THE PROBLEM —
Rewrite all of the rows below, replacing "Open" with "Display" and keeping everything else the same. Leave the pictures out.

DATA SUPPLIED —
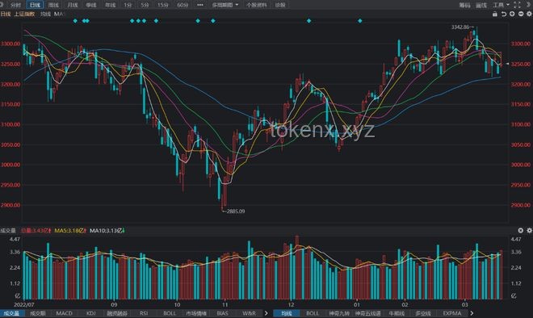Screen dimensions: 533x318
Task: Zoom out the chart with the minus icon
Action: pos(520,14)
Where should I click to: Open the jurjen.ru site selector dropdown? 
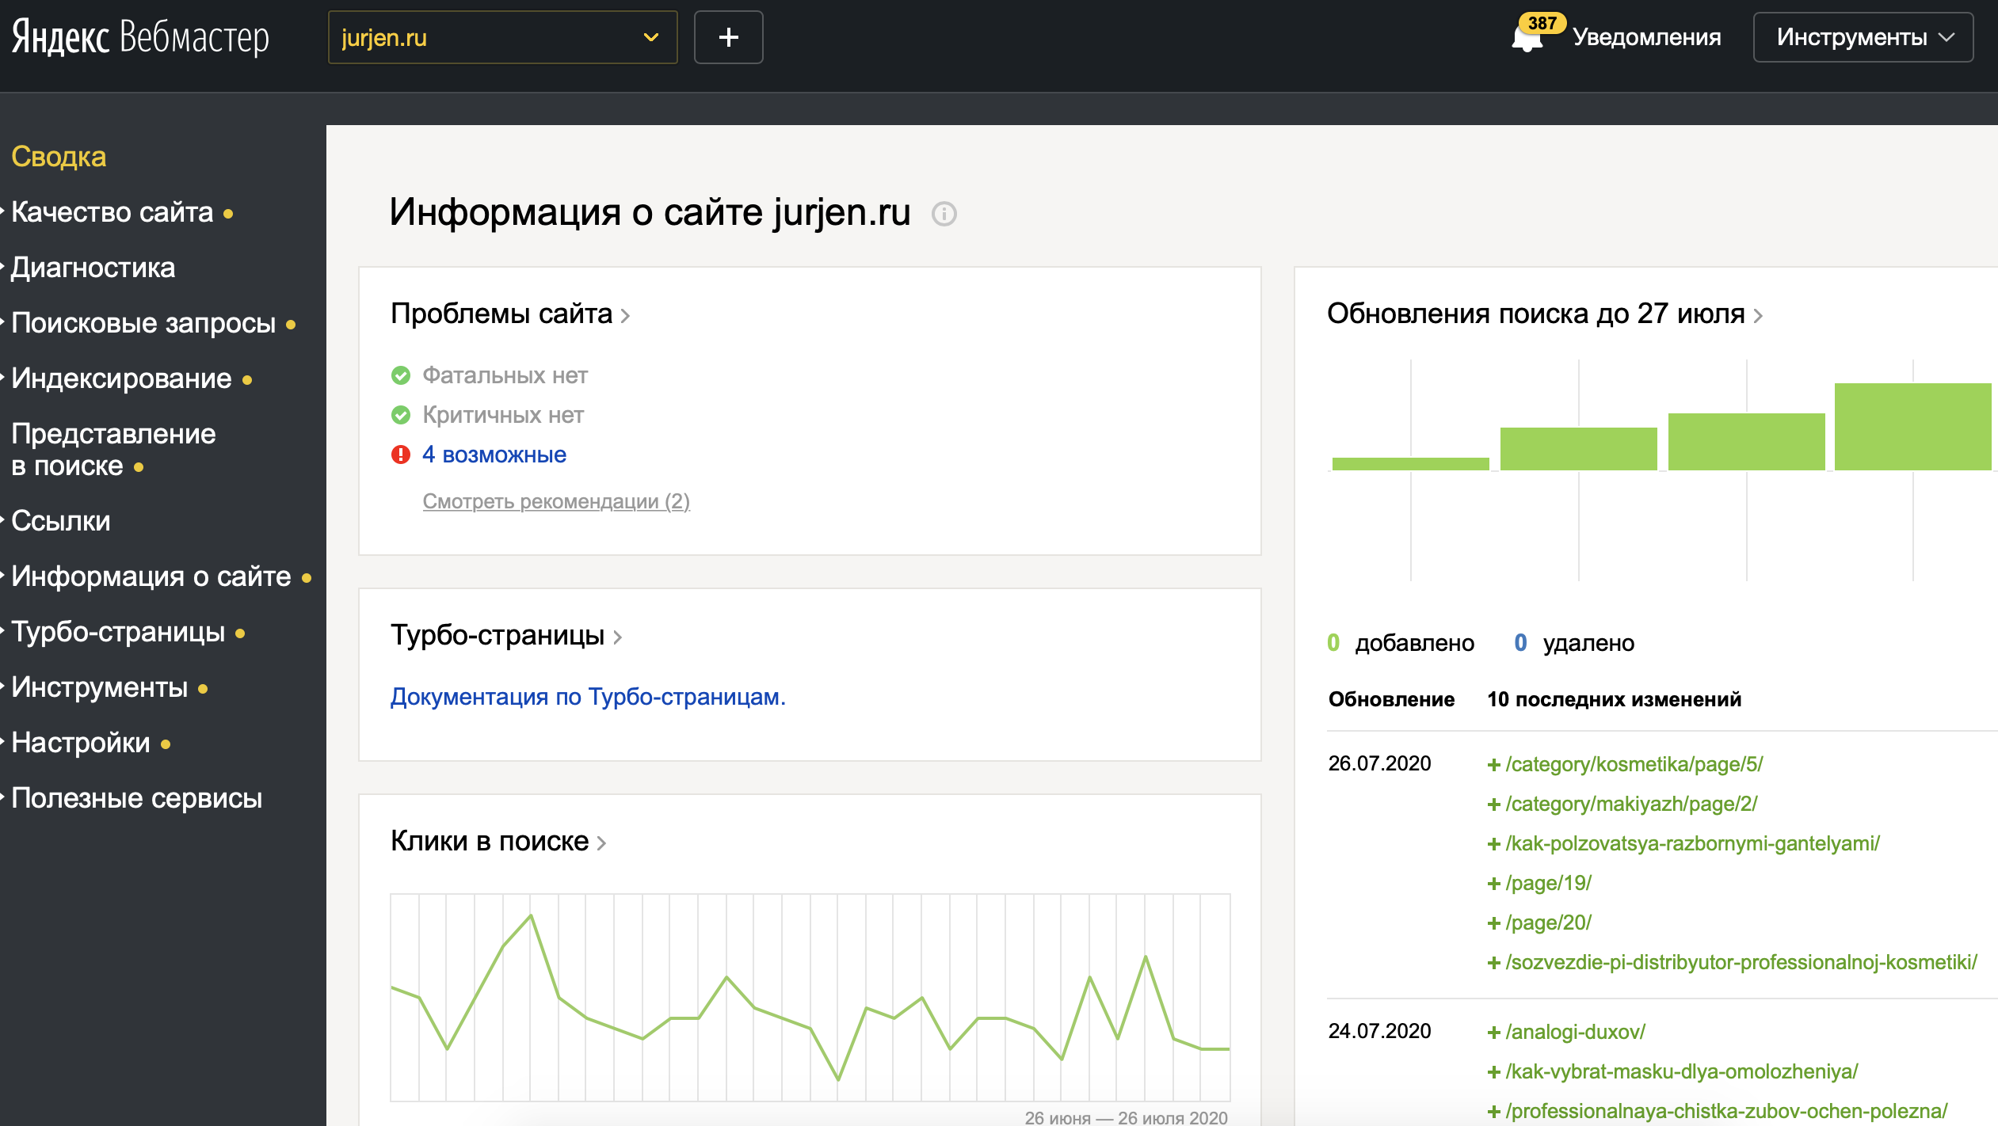pos(502,37)
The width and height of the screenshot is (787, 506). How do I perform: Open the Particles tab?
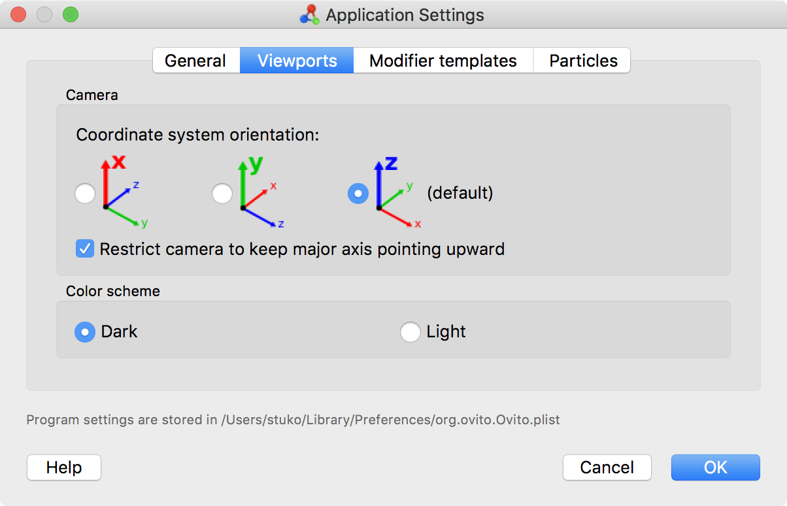coord(583,61)
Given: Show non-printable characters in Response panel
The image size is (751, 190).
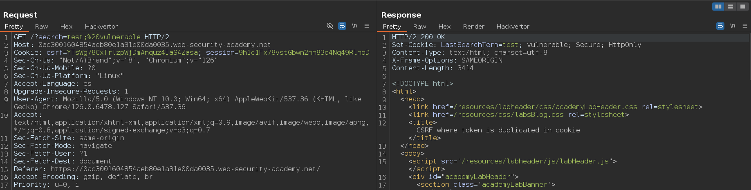Looking at the screenshot, I should click(x=733, y=26).
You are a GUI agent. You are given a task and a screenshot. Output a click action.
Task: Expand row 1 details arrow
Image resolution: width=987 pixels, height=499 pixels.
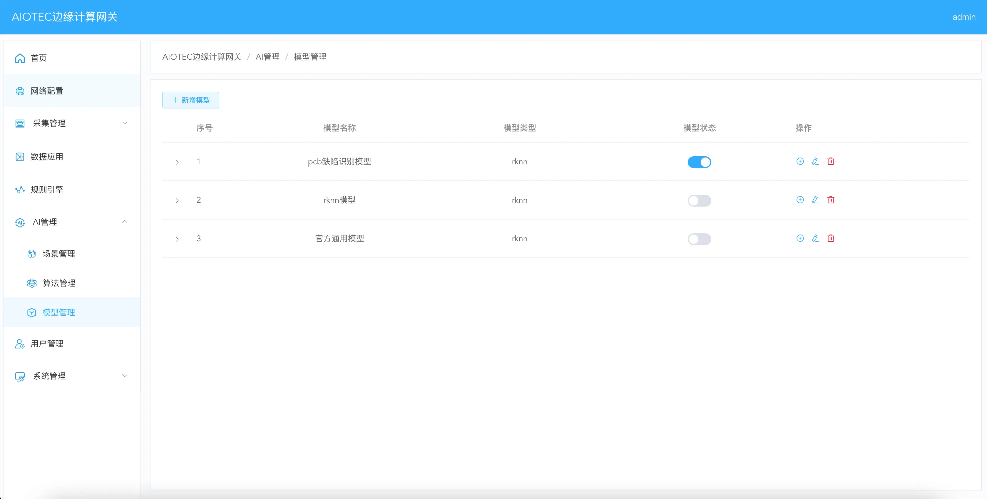point(177,162)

WRITTEN SOLUTION —
Screen dimensions: 533x318
Task: Zoom out the chart with the minus icon
Action: pos(520,14)
Where should I click to: Display the jurjen.ru site selector dropdown? 
pos(502,37)
The width and height of the screenshot is (787, 506). How do I perform: Display the Particles tab?
coord(583,61)
Given: Show non-printable characters in Response panel
The image size is (751, 190).
Looking at the screenshot, I should click(x=733, y=26).
You are a GUI agent. You are given a task and a screenshot. Output a click action.
Task: Expand row 1 details arrow
Image resolution: width=987 pixels, height=499 pixels.
point(177,162)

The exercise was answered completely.